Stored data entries
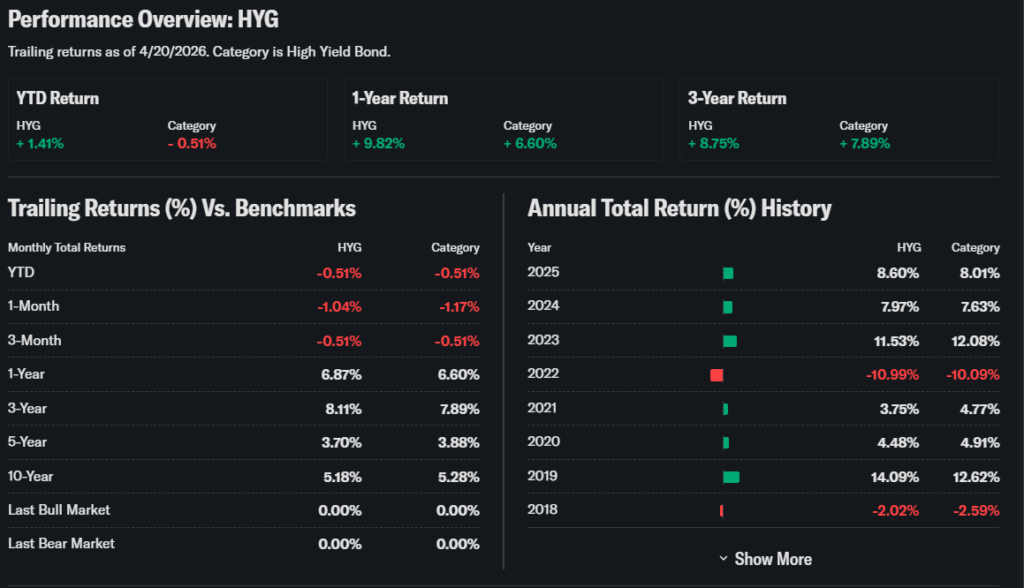The width and height of the screenshot is (1024, 588).
Task: Click the Trailing Returns (%) Vs. Benchmarks heading
Action: point(182,208)
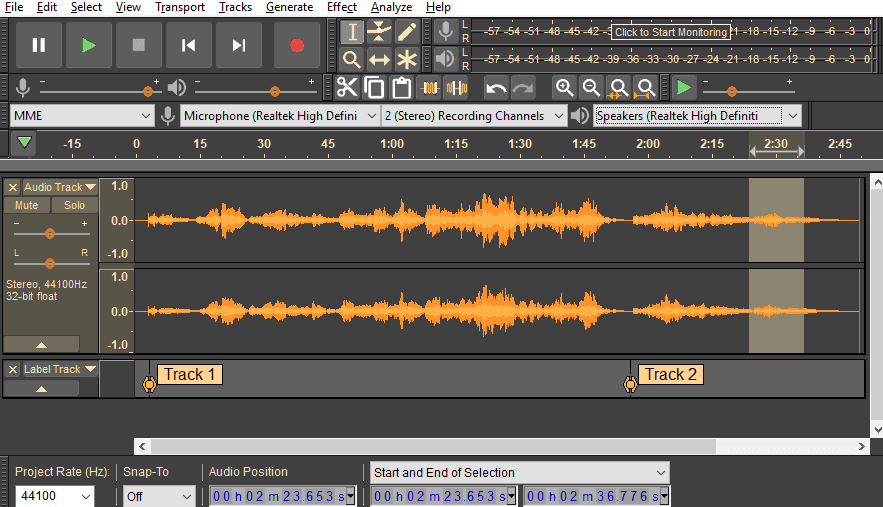Screen dimensions: 883x507
Task: Click the Track 1 label
Action: pos(189,375)
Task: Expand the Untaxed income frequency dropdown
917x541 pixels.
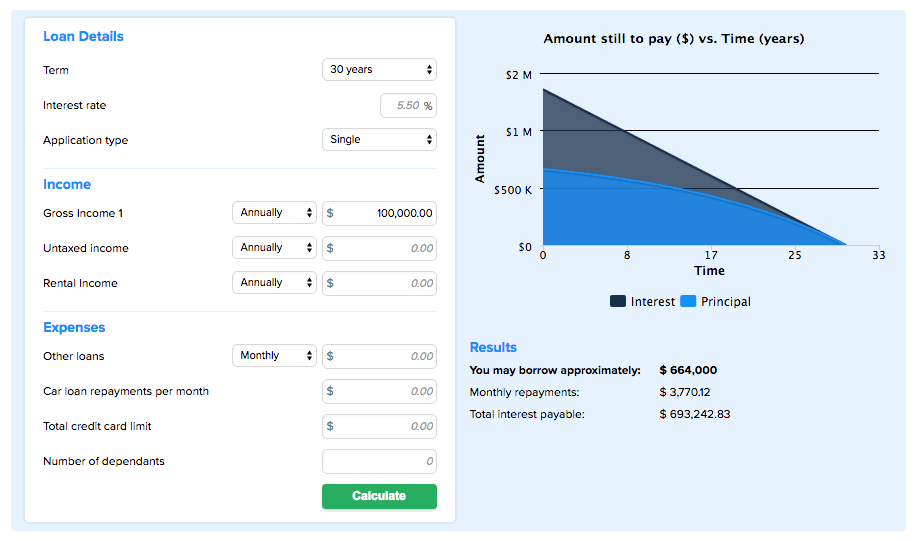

**WORK TO COMPLETE**.
Reproduce the final stretch of lines exactly: the line containing "Task: Expand the" through the last line of the data, both included. Pictures do not belong in the copy.

**SOLUTION FOR THIS PROBLEM**.
Task: Expand the Untaxed income frequency dropdown
917x541 pixels.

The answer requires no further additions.